### Activity
An exact printout of all the entries is required.

—————

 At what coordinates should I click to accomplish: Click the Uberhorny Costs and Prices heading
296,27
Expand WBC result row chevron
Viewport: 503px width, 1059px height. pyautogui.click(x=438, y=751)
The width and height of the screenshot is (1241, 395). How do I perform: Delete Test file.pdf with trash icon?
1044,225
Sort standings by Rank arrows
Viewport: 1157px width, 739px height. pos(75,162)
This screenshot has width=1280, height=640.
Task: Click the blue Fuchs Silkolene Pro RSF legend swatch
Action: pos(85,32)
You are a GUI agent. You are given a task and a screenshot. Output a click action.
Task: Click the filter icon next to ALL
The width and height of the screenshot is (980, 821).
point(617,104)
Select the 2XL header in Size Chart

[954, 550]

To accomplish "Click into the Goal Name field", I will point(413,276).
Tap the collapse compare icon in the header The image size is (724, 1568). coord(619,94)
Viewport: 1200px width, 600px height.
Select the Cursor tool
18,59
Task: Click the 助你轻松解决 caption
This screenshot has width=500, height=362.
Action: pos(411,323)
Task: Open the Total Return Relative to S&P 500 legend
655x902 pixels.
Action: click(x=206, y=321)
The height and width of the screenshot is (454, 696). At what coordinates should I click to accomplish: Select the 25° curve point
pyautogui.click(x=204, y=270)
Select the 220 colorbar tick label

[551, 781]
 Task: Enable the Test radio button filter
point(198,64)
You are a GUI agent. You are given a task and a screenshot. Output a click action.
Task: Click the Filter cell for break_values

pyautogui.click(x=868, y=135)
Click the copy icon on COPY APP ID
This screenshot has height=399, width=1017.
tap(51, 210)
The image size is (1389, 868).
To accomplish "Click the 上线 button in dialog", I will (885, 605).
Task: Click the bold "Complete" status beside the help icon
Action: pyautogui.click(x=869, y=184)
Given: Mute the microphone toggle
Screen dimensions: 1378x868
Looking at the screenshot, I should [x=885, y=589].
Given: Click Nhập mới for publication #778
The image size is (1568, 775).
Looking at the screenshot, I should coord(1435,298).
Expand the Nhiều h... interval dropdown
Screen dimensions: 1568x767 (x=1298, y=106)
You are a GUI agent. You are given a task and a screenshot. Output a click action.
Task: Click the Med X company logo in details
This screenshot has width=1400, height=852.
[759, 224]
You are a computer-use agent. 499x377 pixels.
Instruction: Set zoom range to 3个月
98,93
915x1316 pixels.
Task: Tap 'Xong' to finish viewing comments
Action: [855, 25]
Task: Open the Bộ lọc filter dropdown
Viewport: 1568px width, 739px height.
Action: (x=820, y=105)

—————

### Task solution
 At what coordinates should I click to accomplish: Click the Uberhorny Costs and Prices heading
296,27
Expand WBC result row chevron
Viewport: 503px width, 1059px height. pyautogui.click(x=438, y=751)
The width and height of the screenshot is (1241, 395). How do I perform: Delete Test file.pdf with trash icon?
1044,225
Sort standings by Rank arrows
Viewport: 1157px width, 739px height. pos(75,162)
This screenshot has width=1280, height=640.
Task: Click the blue Fuchs Silkolene Pro RSF legend swatch
Action: pos(85,32)
You are a GUI agent. You are given a task and a screenshot. Output a click action.
Task: Click the filter icon next to ALL
The width and height of the screenshot is (980, 821).
point(617,104)
Select the 2XL header in Size Chart

[954, 550]

To accomplish "Click into the Goal Name field", I will point(413,276).
Tap the collapse compare icon in the header The image size is (724, 1568). coord(619,94)
Viewport: 1200px width, 600px height.
Select the Cursor tool
18,59
Task: Click the 助你轻松解决 caption
This screenshot has width=500, height=362.
Action: pos(411,323)
Task: Open the Total Return Relative to S&P 500 legend
655x902 pixels.
Action: click(x=206, y=321)
The height and width of the screenshot is (454, 696). At what coordinates should I click to accomplish: Select the 25° curve point
pyautogui.click(x=204, y=270)
Select the 220 colorbar tick label

[551, 781]
 Task: Enable the Test radio button filter
point(198,64)
You are a GUI agent. You are given a task and a screenshot. Output a click action.
Task: Click the Filter cell for break_values

pyautogui.click(x=868, y=135)
Click the copy icon on COPY APP ID
This screenshot has height=399, width=1017.
tap(51, 210)
The image size is (1389, 868).
To accomplish "Click the 上线 button in dialog", I will (885, 605).
Task: Click the bold "Complete" status beside the help icon
Action: pyautogui.click(x=869, y=184)
Given: Mute the microphone toggle
Screen dimensions: 1378x868
Looking at the screenshot, I should [x=885, y=589].
Given: Click Nhập mới for publication #778
The image size is (1568, 775).
Looking at the screenshot, I should coord(1435,298).
Expand the Nhiều h... interval dropdown
Screen dimensions: 1568x767 (x=1298, y=106)
You are a GUI agent. You are given a task and a screenshot. Output a click action.
Task: Click the Med X company logo in details
This screenshot has width=1400, height=852.
[759, 224]
You are a computer-use agent. 499x377 pixels.
Instruction: Set zoom range to 3个月
98,93
915x1316 pixels.
Task: Tap 'Xong' to finish viewing comments
Action: [855, 25]
Task: Open the Bộ lọc filter dropdown
Viewport: 1568px width, 739px height.
Action: (x=820, y=105)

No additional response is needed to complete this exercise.